The recruitment status of this study is unknown. The completion date has passed and the status has not been verified in more than two years.
Verified October 2005 by Far Eastern Memorial Hospital.
Recruitment status was:  Active, not recruiting
Information provided by:
Far Eastern Memorial Hospital Identifier:
First received: October 31, 2005
Last updated: October 17, 2006
Last verified: October 2005
The aim of this study is to explore and identify the effects of acetylcysteine, a common mucolytic with anti-oxidant property, on alleviating the damage caused by increased oxidative stress in hemodialysis patients.

Condition Intervention Phase
Anemia Atherosclerosis End-Stage Renal Disease Oxidative Stress Pro-Inflammation Drug: acetylcysteine Phase 4

Study Type: Interventional
Study Design: Allocation: Non-Randomized
Intervention Model: Single Group Assignment
Masking: None (Open Label)
Primary Purpose: Treatment

Resource links provided by NLM:

Further study details as provided by Far Eastern Memorial Hospital:

Primary Outcome Measures:
  • the changes of plasma ox-LDL levels
  • the changes of anemia status
  • the responsiveness to EPO therapy and severity of atherosclerosis

Study Start Date: September 2005
Estimated Study Completion Date: December 2005
Detailed Description:

Oxidative stress in patients with renal failure is higher than in healthy controls.
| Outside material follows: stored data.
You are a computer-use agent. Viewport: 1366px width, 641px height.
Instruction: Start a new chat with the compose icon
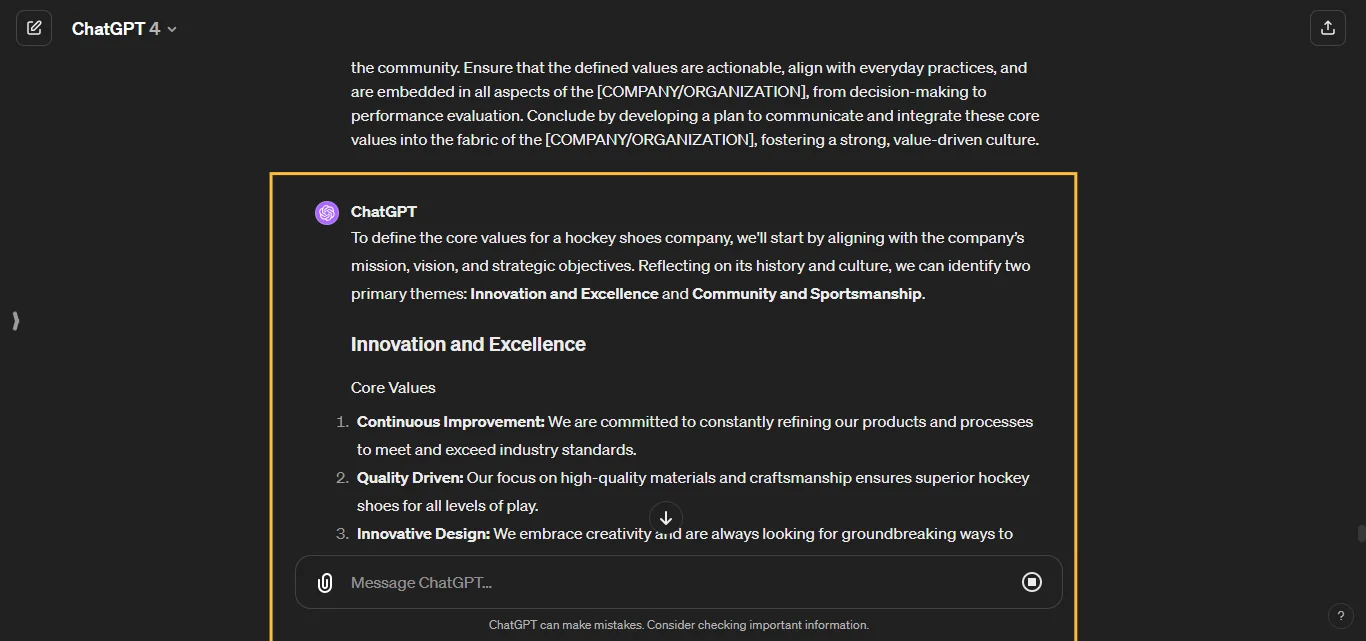(34, 28)
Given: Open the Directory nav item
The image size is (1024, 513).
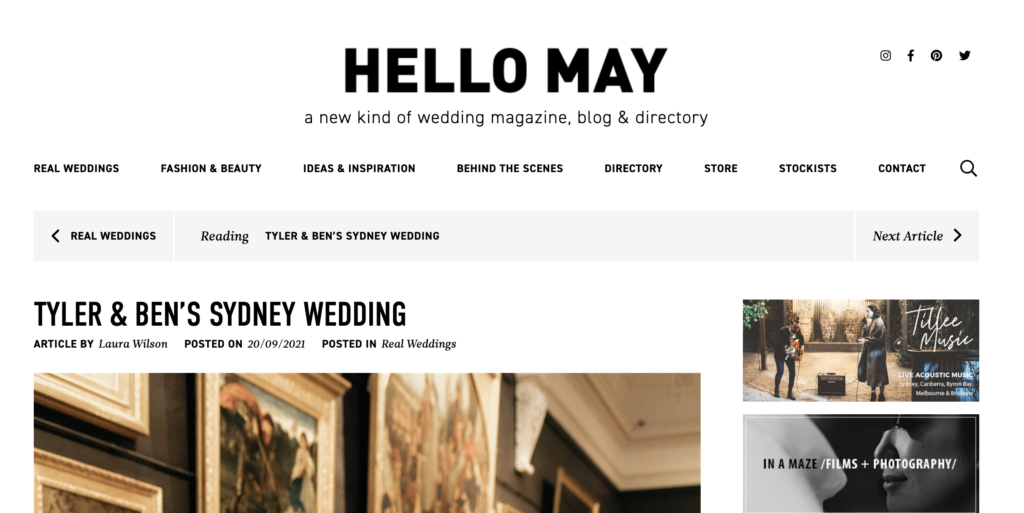Looking at the screenshot, I should pyautogui.click(x=633, y=168).
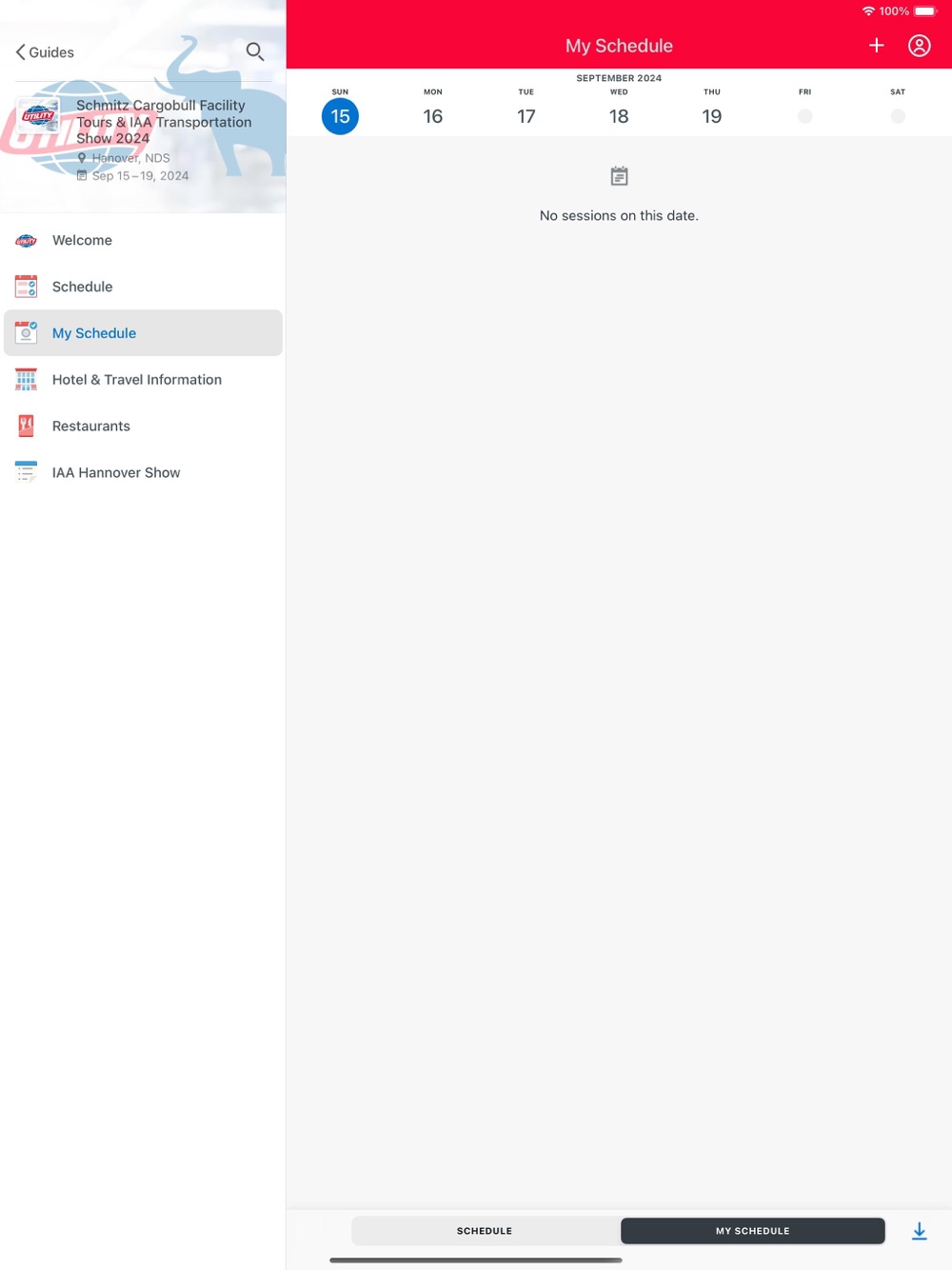Choose Monday 16 in calendar
Viewport: 952px width, 1270px height.
pos(433,116)

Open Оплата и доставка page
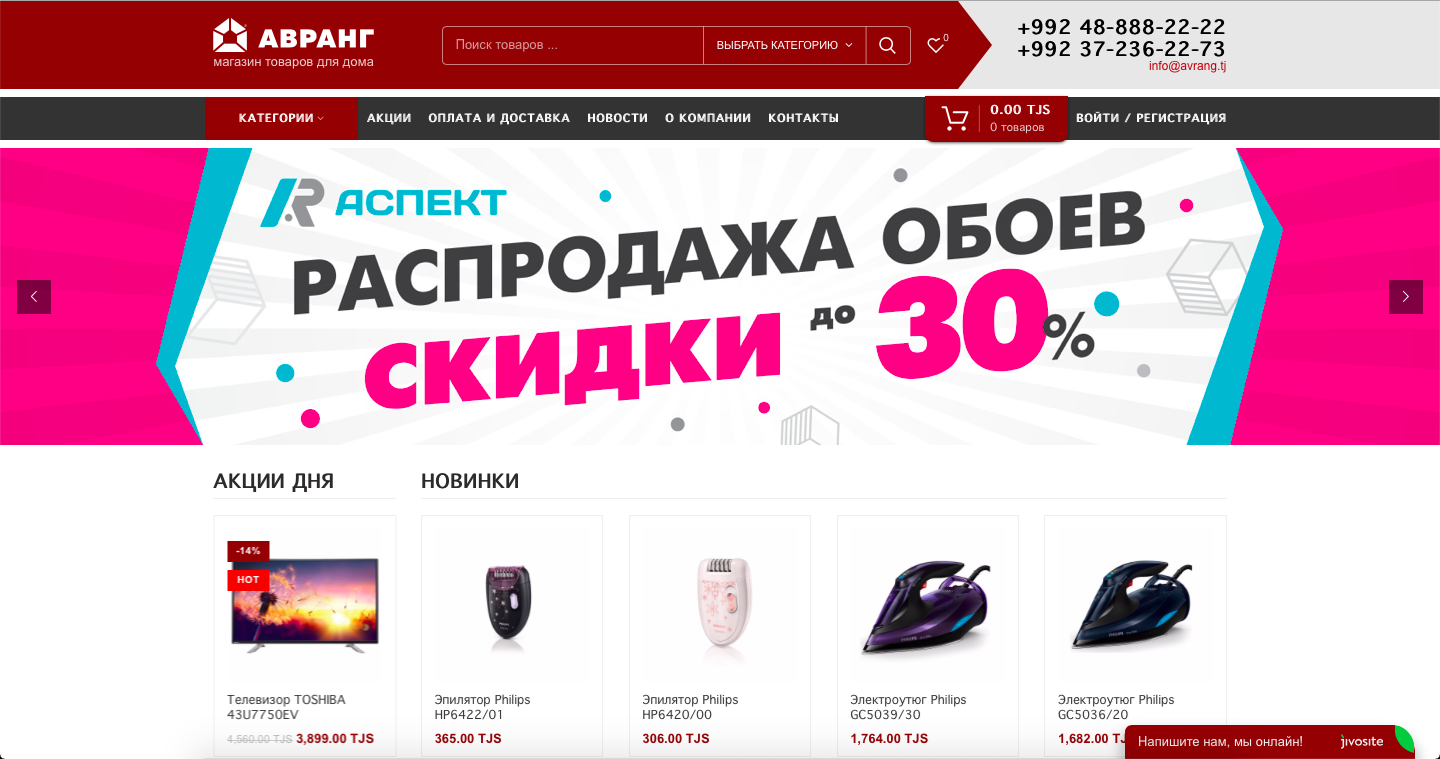pyautogui.click(x=499, y=118)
Once undergoing hemodialysis (HD) therapy, patients with end-stage renal disease even have more oxidative stress. Reactive oxygen species (ROS) denature the vital molecules, such as lipids, proteins, and nucleic acids.

Increased ROS produce oxidized low-density lipoproteins (ox-LDL), which, in turn, induce atherosclerosis and subsequent cardiovascular disease. Cardiovascular disease is the leading cause of death of HD patients. On the other hand, ROS damage RBC membrane and cause hemolysis. Hemolysis exaggerates uremic anemia and results in resistance to erythropoietin (EPO) therapy.
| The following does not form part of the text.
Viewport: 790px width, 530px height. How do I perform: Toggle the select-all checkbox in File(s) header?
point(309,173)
Acetylcysteine, a common mucolytic, is an antioxidant as well. In vivo experiments, acetylcysteine has been demonstrated to inhibit the production of ox-LDL by ROS. Acetylcysteine has also been shown as an effective drug for prevention of contrast media-induced nephropathy in high-risk patients.

Thus we hypothesize HD patients taking acetylcysteine may have less ox-LDL produced by ROS and, consequently, lower risk of cardiovascular disease. Moreover, having less damage to RBC membrane by ROS, HD patients taking acetylcysteine may have milder anemia and better responsiveness to erythropoietin therapy. Therefore, we plan to conduct a prospective trial, in which acetylcysteine is administrated to the enrolled HD patients for three months. The primary goals of the study are to realize the changes of 1) plasma ox-LDL levels, 2) the anemia status, 3) the responsiveness to EPO therapy, and 4) severity of atherosclerosis. The secondary goals are to identify the changes of oxidative stress and pro-inflammatory status in the patients.


Ages Eligible for Study:   18 Years and older   (Adult, Senior)
Sexes Eligible for Study:   All
Accepts Healthy Volunteers:   No

Inclusion Criteria:

  • On HD thrice a week at our HD unit for more than three months
  • Informed consent
  • The dose of EPO and iron supplement is stationary in the previous one month
  • No taking acetylcysteine in previous one month
  • No using vitamin E-bonded dialysis membrane

Exclusion Criteria:

  • Severe liver disease (AST or ALT >40 IU/L), proven malignancy, and severe cardiovascular disease (proved by cardiac catheter or echography examination)
  • Active infection or hospitalization in previous one month
  • Clinically significant bleeding episode in previous one month
  • Taking vitamin C, vitamin E or other known antioxidants.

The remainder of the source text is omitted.